Per illustrare motivazioni e dettagli tecnici di una scelta comunque importante, la giunta Acri spedisce a Cassano ben tre assessori: Luciano Manfrinato, delegato alle attività produttive, Roberto Perrotta, titolare della delega alla viabilità, e la padrona di casa Rosina Console, assessore ai trasporti e madrina dell’iniziativa. A loro si aggiunge il consigliere provinciale del Cdu Vincenzo Taverna: esponente dell’opposizione, ma sostenitore dell’iniziativa. Il suo partito del resto, nei mesi scorsi, fu tra i primi a spingere per la nuova strada. E adesso, insieme agli altri protagonisti, raccoglie i frutti della mobilitazione.
Nell’anfiteatro delle Terme Sibarite, i tre assessori incontrano la città: presente l’arco costituzionale politico, da Rifondazione al Movimento Monarchico, ma anche i sindacati, la Chiesa, i commercianti, l’amministrazione civica. Rappresentata dal vice sindaco Tonino Di Cicco e dal neo assessore Irene Garofalo.
Rosina Console, nelle vesti di padrona di casa, si da un gran da fare per coordinare e moderare il confronto. Poi, progetti alla mano, si comincia. <<Nei mesi scorsi – racconta Perrotta – abbiamo effettuato un primo sopralluogo, verificando la possibilità di realizzare un tracciato alternativo. Ora abbiamo dato vita ad un progetto preliminare. Stanzieremo 870.000 in tre anni, e contiamo di avviare i lavori nel giro di un anno>>. Un investimento ingente, per far spuntare dal nulla, su terreni incolti, un rettilineo lungo 1460 metri, e una carreggiata di 10 metri, divisa in due corsie, ad accogliere il traffico veicolare.
L’uditorio si schiera compatto: Cgil, Cisl, Uil, Confcommercio, Ds, Cdu dicono sì.

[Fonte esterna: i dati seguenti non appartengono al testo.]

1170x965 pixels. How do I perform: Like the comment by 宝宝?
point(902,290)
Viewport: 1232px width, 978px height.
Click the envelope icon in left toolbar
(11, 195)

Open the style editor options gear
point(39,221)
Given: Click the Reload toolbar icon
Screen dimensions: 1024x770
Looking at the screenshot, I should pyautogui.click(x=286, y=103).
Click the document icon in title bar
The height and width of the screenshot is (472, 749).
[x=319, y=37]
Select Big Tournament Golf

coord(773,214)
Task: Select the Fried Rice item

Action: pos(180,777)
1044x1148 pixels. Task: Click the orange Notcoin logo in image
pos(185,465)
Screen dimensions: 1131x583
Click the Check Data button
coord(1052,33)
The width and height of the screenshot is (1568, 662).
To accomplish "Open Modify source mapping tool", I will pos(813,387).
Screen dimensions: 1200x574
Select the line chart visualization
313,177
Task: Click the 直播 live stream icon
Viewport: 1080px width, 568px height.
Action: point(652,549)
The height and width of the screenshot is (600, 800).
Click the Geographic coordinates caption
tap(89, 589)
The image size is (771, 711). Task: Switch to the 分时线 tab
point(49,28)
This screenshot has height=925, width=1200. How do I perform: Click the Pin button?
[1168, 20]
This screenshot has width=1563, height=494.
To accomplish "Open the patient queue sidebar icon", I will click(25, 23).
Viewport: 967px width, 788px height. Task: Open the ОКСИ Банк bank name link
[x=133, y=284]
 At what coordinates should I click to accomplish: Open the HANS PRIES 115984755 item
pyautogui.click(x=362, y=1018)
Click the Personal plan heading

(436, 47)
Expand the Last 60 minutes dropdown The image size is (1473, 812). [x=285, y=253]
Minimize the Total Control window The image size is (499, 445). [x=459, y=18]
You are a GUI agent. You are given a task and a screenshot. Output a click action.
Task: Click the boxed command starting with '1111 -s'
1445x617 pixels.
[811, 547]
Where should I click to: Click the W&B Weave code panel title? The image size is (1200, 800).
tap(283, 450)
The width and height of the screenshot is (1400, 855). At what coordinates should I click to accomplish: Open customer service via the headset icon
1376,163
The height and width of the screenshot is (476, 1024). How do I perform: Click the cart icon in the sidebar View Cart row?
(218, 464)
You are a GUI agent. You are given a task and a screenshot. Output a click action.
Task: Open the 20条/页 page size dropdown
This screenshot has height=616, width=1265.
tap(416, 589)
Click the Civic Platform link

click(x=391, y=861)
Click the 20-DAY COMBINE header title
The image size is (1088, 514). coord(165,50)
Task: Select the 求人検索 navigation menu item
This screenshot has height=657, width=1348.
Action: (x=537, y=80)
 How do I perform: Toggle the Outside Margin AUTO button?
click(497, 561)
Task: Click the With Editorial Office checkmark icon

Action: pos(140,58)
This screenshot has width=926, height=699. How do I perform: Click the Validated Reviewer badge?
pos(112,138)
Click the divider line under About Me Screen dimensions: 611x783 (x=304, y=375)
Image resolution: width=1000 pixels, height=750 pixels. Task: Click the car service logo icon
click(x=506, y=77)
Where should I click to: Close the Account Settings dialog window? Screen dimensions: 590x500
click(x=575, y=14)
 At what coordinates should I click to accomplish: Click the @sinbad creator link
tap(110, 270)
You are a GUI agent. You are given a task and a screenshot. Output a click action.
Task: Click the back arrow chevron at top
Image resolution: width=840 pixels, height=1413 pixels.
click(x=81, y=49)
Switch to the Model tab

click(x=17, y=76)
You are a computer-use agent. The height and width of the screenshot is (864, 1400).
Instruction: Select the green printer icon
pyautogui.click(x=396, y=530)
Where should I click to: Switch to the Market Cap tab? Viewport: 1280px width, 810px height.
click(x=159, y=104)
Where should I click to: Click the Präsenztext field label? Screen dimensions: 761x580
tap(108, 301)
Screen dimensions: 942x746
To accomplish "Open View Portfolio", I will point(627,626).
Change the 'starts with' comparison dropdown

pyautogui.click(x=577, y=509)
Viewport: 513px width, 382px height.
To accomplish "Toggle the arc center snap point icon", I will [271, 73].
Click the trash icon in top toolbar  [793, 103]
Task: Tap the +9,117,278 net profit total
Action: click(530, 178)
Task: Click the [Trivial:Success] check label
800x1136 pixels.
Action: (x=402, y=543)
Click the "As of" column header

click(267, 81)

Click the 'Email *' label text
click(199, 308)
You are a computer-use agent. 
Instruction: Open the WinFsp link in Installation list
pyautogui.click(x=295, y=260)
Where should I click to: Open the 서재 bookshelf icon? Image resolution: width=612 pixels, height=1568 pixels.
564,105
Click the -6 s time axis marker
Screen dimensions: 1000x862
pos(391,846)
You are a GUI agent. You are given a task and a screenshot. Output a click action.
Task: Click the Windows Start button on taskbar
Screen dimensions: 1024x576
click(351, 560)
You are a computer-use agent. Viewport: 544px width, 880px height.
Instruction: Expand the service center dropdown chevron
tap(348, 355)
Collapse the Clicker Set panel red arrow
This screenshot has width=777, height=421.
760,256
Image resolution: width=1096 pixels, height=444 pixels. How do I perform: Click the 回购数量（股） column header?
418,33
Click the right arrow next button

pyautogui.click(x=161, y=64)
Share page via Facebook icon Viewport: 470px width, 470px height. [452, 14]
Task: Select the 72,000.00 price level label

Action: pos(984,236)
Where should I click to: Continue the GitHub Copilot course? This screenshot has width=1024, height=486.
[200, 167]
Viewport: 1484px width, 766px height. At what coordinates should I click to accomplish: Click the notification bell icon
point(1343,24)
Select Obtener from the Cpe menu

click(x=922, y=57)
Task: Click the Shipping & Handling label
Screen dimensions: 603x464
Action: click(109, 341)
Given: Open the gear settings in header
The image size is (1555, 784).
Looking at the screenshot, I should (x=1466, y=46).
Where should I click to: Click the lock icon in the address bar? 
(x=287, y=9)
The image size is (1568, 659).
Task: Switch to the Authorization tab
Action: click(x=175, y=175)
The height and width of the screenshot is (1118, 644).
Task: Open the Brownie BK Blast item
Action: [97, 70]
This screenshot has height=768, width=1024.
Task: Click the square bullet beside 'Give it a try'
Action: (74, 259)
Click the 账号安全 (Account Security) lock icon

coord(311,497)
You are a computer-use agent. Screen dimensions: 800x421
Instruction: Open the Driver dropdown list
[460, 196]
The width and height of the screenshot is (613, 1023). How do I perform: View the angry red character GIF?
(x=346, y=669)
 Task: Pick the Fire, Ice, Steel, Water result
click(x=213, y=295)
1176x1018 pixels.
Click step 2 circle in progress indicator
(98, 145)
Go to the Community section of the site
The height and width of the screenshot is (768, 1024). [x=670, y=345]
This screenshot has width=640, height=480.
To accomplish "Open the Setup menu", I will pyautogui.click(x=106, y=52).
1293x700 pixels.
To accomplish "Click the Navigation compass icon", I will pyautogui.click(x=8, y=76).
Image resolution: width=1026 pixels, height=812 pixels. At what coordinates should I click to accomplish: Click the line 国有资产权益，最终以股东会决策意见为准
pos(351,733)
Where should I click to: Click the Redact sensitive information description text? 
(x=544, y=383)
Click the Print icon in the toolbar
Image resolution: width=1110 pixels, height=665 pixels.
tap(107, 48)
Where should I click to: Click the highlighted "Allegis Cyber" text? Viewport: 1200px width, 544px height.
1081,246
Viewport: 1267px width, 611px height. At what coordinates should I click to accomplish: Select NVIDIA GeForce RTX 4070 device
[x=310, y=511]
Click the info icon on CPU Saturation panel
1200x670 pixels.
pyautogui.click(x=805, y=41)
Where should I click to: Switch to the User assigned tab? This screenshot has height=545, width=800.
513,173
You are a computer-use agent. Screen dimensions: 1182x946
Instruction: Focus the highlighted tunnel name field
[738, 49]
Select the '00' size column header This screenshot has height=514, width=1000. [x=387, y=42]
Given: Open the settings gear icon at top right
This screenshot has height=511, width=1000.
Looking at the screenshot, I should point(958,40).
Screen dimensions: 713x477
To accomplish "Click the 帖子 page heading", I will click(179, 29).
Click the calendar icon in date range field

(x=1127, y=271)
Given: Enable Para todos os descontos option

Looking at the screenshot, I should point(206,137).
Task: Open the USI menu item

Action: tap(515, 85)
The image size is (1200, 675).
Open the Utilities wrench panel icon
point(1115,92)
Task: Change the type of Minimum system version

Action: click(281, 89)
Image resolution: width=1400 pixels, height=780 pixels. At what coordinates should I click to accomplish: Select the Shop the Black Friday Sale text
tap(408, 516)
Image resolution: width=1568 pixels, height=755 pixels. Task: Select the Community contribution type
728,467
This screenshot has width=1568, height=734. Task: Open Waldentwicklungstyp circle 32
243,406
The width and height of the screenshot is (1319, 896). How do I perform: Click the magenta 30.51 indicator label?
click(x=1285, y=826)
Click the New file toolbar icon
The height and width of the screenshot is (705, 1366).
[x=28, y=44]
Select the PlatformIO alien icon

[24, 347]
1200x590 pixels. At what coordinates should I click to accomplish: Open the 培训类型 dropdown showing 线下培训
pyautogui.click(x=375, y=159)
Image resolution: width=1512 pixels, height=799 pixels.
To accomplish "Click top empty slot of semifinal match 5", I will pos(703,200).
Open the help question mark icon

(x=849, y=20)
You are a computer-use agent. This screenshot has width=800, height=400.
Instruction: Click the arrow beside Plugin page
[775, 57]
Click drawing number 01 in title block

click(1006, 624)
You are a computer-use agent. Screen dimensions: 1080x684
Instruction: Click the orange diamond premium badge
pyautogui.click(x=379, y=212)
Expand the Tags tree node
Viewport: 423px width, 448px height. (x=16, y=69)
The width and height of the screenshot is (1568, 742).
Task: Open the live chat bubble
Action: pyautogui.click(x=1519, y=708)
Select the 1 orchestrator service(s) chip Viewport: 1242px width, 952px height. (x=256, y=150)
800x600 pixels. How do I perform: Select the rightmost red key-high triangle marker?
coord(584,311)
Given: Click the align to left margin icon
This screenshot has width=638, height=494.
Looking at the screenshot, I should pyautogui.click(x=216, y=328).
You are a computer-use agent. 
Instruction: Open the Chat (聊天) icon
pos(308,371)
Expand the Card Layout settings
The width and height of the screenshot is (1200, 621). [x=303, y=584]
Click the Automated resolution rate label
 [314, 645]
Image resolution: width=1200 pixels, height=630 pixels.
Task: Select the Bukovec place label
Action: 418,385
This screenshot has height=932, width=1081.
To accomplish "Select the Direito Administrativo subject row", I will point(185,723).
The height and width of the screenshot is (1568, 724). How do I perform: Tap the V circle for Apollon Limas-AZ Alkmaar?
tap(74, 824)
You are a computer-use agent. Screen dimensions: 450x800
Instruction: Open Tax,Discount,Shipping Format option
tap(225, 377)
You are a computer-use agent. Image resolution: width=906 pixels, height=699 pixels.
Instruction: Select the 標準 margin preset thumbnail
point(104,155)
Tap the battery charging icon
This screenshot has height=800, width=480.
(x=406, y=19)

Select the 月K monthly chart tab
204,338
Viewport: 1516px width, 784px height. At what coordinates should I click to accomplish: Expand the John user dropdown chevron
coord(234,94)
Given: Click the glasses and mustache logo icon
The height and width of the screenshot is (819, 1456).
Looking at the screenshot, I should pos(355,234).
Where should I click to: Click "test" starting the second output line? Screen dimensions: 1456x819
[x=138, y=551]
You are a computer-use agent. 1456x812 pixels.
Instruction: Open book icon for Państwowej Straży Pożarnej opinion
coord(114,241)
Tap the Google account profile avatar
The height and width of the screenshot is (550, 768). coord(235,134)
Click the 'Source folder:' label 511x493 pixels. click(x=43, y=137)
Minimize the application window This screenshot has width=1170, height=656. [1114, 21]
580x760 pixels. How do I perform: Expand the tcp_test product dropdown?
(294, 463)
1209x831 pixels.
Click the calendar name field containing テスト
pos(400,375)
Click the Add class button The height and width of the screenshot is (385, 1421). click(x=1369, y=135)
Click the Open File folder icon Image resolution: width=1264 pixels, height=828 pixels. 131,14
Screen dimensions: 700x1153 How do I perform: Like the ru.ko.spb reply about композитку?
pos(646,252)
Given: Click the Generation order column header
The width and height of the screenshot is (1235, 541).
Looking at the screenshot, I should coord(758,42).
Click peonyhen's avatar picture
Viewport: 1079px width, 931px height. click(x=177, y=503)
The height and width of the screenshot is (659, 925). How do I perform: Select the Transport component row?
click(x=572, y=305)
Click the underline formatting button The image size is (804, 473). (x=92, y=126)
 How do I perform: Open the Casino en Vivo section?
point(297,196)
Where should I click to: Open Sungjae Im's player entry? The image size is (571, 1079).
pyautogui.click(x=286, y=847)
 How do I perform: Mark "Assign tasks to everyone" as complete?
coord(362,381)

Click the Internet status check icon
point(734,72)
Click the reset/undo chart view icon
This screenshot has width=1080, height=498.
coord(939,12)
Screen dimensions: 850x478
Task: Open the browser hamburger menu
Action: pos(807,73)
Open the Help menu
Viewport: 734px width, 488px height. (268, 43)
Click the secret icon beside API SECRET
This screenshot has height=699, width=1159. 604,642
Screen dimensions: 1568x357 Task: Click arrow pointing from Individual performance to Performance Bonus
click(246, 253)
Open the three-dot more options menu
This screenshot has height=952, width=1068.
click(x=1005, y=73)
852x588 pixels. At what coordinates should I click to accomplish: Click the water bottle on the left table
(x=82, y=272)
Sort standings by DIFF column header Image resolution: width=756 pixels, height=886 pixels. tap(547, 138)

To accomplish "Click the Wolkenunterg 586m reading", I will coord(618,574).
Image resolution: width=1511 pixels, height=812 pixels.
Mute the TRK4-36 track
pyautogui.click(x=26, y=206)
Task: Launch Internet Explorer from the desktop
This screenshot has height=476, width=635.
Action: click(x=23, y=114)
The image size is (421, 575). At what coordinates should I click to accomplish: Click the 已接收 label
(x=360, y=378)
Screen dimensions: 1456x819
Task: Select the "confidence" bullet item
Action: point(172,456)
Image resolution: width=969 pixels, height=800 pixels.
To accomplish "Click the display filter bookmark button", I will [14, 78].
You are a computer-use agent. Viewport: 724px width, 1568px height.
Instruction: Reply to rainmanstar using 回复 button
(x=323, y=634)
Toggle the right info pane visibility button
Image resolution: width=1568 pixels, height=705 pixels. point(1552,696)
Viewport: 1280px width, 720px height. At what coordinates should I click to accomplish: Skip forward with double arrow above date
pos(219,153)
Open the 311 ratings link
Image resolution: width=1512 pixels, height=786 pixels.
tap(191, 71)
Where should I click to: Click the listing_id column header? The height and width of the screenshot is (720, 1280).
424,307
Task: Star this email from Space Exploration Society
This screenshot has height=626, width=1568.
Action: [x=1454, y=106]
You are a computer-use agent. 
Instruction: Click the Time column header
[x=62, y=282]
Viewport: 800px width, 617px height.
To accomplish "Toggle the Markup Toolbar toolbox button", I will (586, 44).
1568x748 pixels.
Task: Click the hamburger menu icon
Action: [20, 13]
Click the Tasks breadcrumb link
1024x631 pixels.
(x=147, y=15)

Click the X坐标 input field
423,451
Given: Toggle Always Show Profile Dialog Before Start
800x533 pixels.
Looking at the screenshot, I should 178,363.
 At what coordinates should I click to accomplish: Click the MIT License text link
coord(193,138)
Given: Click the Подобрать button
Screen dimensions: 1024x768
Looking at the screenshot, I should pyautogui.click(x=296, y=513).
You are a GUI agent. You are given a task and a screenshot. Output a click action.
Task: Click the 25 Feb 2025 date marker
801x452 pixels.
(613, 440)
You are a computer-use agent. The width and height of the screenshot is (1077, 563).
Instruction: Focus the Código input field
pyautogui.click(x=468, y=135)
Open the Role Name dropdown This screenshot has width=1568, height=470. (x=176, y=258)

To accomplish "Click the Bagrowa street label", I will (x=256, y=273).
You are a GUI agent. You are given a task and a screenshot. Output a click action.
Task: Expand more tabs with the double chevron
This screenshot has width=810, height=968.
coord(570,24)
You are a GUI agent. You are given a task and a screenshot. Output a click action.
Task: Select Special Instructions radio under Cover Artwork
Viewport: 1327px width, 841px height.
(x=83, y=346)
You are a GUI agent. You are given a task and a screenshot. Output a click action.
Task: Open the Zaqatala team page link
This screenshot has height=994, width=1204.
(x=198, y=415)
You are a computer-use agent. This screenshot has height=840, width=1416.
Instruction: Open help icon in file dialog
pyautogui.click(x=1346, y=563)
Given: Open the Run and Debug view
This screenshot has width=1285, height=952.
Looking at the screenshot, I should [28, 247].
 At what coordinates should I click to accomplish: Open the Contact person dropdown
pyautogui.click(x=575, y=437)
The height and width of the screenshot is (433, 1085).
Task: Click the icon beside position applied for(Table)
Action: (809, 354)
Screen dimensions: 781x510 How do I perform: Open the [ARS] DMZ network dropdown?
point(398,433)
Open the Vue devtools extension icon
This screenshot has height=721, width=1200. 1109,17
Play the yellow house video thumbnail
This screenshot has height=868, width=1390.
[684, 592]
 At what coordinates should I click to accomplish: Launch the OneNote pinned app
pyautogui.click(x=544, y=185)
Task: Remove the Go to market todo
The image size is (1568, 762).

Le sole perplessità le manifesta l’esecutivo civico. <<Su questo progetto – dichiara Di Cicco – abbiamo qualche perplessità. Nutriamo serie incertezze sulla copertura finanziaria, e ci chiediamo se non fosse meglio pensare, piuttosto, ad eliminare i tornanti esistenti lasciando immutato il tracciato>>.
Dubbi isolati, che la Provincia comunque valuterà, in ossequio, dice Perrotta, <<al principio della concertazione>>. Per cui, nei prossimi giorni, i due enti si rivedranno per definire la questione, ma il dado pare ormai tratto: la città dice sì. A gran voce.